## READING TEXT
━━━━

We do not intend to endorse (Detachment) as a good definition, much less the right one, of a detachable connective. If a close connection between conditionals and detachable connectives was intended, the definition is too broad, as conjunction satisfies (Detachment) in most logics. The problem is not about specific connectives, though, but rather that as it stands, the definition does not distinguish between ‘self-detachable’ connectives, like conjunction, for which the other premise plays no role, and other connectives for which the additional premise is essential. Proof-theoretically, it might be demanded that both A and \(A\vartriangleright B\) are effectively used to prove (in L) B or, model-theoretically, that \(A\vartriangleright B\) alone has none of its proper sub-formulas as logical consequences (in L). These changes would affect some details of the discussion below, for sure—for instance, whether conditionals are necessarily detachable, and if not, whether what is needed in the definition of a contracting connective is a detachable connective or a conditional suffices—, but we stick to the definition in the literature and leave the discussion of a better definition for another occasion.
- 2.
Although very widespread, this satisfiability condition for conjunction does not encompass all conjunctions. For example, Bochvar’s (internal) conjunction does not fall into its scope.
- 3.
This notion can also be made compatible with logics that take more than one designated value. However, this requires explanations that are unnecessary and even distracting for our purposes. The only point we want to get across is that (T-consequence) is a very natural generalization of our usual definition of validity.

━━━━

## THE PROBLEM
Pick up the notes on detachable connectives and validity above, and continue them from their final sentence.

## PROVIDED DATA
━━━━

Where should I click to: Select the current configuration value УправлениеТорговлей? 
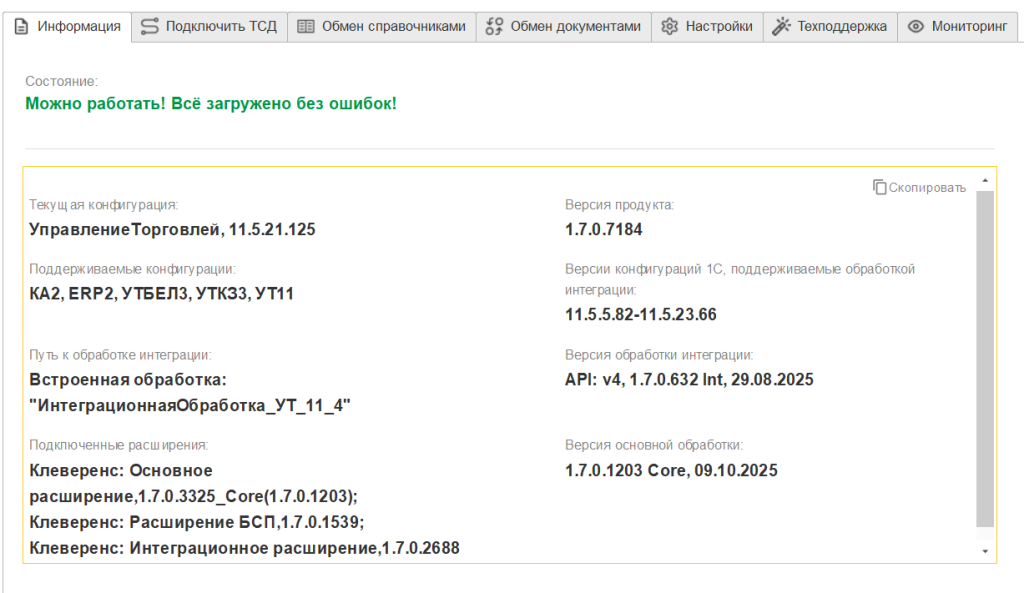pos(172,229)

━━━━

## OUTPUT OF THE EXERCISE
- 4.
A quick note on notation: so far, we have been using \(\Vdash \) as a sort of generic turnstile, meant to be read from left to right, as usual. We will be using \(A \dashv \vdash B\) as shorthand for ‘\(A \Vdash B\) and \(B \Vdash A\)’.
- 5.
And this is a recurrent lesson in many semantic projects. For one of its more recent appearances in proof-theoretic semantics, see Dicher and Paoli (2021).
- 6.
A connective k is contraposable (in L) if and only if, \(A \, k \, B\dashv _{L}\vdash \sim B \, k \, \sim \! A\), where \(\sim \) is a generic negation. In order to evaluate contraposition, we make use of the usual generalized satisfiability condition for negation: \(\sigma (\sim A) = 1\) if and only if \(\sigma (A) = 0\), \(\sigma (\sim A) = 0\) if and only if \(\sigma (A) = 1\), and \(\sigma (\sim A) = *\) otherwise. Our choice reflects nothing beyond the decision to stick with basic, not too deviant, many-valued logical vocabulary. The inclusion of other negation connectives would certainly make for interesting discussion; however, we are also aware that matters might already be complicated enough as they stand. Consequently, we think that the introduction of other negation connectives deserves its own treatment elsewhere.
- 7.
A connective c is non-symmetric (in L) if and only if, either \(A \, c \, B\nVdash _{L} B \, c \, A\) or \(B \, c \, A\nVdash _{L} A \, c \, B\).
- 8.
- 9.
For more on this discussion, see Wansing and Shramko (2008).
- 10.
For an even more elaborate defense of the logicality of P-logical consequence and other non-Tarskian notions of logical consequence, see Estrada-González (2015).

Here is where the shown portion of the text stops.